Add float types with niche

Considering that stable and flexible custom niche optimizations are still a long way off, should Rust's standard library add floating-point types with niches, such as FiniteF* or NonNaNF* ? This would allow direct and concise implementation of NaN-boxing techniques using Rust's enum syntax. For example:

enum NaNBox {
    Float(NonNaNF64),
    NaN,
    Bool(bool),
    Int(i32),
    Char(char),
}

fn main() {
    assert_eq!(size_of::<NaNBox>, size_of::<f64>);
}

Alternatively, more detailed custom floating-point types could be defined:

enum MyFloat32 {
    NonNaN(FiniteF32),
    Inf,
    QNaN,
}

fn main() {
    assert_eq!(size_of::<MyFloatF32>, size_of::<f32>)
}
2 Likes

A problem with this is that NaNs aren't represented by a single bit flag, but by a specific bit pattern in the exponent part. Meaning a Option<NonNaNF64> will be the same 16 byte size as Option<f64>, as there's no usable niche.

Niches aren’t bit flags but values. And the canonical qNaN is a single unique value (well, modulo the sign bit anyway…) Supporting NaN payloads would be trickier without compiler magic but they’re super obscure. And if compiler magic is needed, that’s an argument for inclusion in std!

1 Like

I recently wrote the opinion that std should probably not gain a NotNaN/NonNaN wrapper type, because it’s unclear what the behavior of most operations under that restriction should be. I now think that was too strong a statement; a type which simply does not have any operations other than those which naturally do not produce NaN, and which can provide niches, Eq, and Ord, does seem worthwhile.

5 Likes

At the library level, NonZero and NonNull communicate their valid range to the compiler via attributes, rustc_layout_scalar_valid_range_start/end, and the compiler uses the remainder as the niche. You can also see this in the internal representation for a type like char -- playground:

error: layout_of(char) = Layout {
           size: Size(4 bytes),
           align: AbiAlign {
               abi: Align(4 bytes),
           },
           backend_repr: Scalar(
               Initialized {
                   value: Int(
                       I32,
                       false,
                   ),
                   valid_range: 0..=1114111,
               },
           ),
           fields: Primitive,
           largest_niche: Some(
               Niche {
                   offset: Size(0 bytes),
                   value: Int(
                       I32,
                       false,
                   ),
                   valid_range: 0..=1114111,
               },
           ),
           uninhabited: false,
           variants: Single {
               index: 0,
           },
           max_repr_align: None,
           unadjusted_abi_align: Align(4 bytes),
           randomization_seed: 18446462607322775572,
       }

Note that this does not do anything special for the surrogate range, 0xD800..=0xDFFF, but in theory we could have two valid ranges and skip the surrogates as niches too.

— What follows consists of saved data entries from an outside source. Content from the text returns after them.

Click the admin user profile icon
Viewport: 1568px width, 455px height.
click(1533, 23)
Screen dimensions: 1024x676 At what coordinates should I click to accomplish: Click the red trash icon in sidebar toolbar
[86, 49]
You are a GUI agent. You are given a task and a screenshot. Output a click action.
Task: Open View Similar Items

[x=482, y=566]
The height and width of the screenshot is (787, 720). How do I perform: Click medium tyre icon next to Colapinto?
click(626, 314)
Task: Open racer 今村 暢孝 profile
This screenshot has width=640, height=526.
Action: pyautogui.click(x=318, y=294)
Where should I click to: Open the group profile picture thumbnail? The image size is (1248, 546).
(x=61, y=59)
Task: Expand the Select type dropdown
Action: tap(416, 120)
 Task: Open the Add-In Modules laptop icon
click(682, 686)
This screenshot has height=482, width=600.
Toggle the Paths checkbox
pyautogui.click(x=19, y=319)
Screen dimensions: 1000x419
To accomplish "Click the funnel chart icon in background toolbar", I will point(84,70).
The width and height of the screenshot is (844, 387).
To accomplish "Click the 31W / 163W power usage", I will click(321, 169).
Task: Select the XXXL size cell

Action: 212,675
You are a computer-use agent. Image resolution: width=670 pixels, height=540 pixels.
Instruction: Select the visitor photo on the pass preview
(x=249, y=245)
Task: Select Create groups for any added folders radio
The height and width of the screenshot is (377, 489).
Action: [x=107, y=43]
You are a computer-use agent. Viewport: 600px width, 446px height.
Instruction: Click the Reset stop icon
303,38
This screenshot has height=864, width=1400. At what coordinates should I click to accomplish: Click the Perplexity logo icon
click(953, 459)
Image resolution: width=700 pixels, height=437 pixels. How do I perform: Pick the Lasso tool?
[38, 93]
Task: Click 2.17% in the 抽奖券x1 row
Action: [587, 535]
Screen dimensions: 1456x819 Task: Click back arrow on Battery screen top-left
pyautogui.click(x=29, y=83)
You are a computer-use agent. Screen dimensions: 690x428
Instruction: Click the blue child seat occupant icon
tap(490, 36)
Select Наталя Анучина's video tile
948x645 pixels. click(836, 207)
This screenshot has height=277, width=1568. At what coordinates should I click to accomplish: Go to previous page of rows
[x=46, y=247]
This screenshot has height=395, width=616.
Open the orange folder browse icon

Similarly, floating point NaN has two continuous ranges (for positive and negative), and a NonNaN could theoretically mark two valid ranges that exclude all NaNs. But like char, we don't have to be perfect for niche purposes, so for f32 we could use valid 0x0..=0xff800000 to leave all negative NaNs as niches. At the library level, we would still enforce that positive NaN isn't allowed either.

3 Likes

Yes, and conveniently things like infinities are not a problem for Ord:

Really, for computation probably the right path will basically always be to turn them back into f32s, do lots of computation, and then only at the end convert back. Checking in rust for NAN at every step is probably going to destroy the perf.

4 Likes

Yes, but the matter might be slightly more complex. Of course, one could simply treat f* as u* to construct niche, but the NaN-boxing technique in the example might not be implemented very effectively. Specifically, it seems that the current Rust compiler isn't particularly intelligent in leveraging niches. For instance, if one simply constructs:

struct NicheFloat64(u64 but only valid in ...)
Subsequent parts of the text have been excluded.